WORK REQUEST: Among the entries below, count the lines holding the string "each". Respond with the number alone.
Segment Start: DATA EXTRACTS
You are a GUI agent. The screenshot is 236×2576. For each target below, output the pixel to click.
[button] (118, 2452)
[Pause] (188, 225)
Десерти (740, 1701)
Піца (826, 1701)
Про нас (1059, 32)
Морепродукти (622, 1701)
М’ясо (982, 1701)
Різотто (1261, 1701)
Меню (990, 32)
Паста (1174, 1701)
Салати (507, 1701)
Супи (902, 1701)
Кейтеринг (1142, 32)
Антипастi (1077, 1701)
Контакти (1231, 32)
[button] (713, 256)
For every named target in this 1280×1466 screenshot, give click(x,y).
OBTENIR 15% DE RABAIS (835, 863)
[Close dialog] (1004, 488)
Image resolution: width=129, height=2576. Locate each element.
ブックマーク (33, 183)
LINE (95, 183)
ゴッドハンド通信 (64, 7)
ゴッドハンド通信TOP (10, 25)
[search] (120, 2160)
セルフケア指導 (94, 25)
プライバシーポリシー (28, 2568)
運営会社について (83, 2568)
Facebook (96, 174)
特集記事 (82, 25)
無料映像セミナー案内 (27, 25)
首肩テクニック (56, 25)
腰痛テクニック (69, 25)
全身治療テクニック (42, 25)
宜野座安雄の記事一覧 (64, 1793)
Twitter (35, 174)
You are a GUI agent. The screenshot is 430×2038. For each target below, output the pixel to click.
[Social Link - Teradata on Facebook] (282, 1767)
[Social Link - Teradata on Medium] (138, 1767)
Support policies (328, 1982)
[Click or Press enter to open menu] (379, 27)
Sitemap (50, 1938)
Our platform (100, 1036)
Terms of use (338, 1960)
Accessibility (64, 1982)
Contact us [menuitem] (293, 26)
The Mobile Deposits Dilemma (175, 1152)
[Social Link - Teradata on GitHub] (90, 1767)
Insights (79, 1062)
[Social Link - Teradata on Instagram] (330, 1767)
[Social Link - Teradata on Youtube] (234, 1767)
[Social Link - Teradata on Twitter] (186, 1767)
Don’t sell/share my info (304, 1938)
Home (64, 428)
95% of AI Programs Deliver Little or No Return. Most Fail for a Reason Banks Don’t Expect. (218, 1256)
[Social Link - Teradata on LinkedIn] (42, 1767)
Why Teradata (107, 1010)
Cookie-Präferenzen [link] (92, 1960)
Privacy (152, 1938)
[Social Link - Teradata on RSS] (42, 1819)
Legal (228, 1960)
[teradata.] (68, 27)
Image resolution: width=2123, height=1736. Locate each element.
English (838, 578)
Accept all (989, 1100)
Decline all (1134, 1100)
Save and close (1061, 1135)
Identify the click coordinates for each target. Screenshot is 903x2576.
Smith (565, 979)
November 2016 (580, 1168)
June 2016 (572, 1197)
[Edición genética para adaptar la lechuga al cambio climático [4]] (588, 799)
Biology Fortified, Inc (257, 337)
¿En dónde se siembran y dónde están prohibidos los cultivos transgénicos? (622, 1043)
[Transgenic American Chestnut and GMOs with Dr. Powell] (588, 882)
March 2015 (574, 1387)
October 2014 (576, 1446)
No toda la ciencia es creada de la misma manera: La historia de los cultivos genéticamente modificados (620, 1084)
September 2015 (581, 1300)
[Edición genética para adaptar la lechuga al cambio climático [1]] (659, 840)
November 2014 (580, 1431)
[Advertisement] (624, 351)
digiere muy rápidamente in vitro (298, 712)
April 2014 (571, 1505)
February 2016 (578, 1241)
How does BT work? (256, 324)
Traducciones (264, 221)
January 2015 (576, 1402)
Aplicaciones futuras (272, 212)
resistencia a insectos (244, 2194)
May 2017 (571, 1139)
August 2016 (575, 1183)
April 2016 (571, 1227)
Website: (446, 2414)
Segment End: DATA EXTRACTS
TASK SOLUTION: 5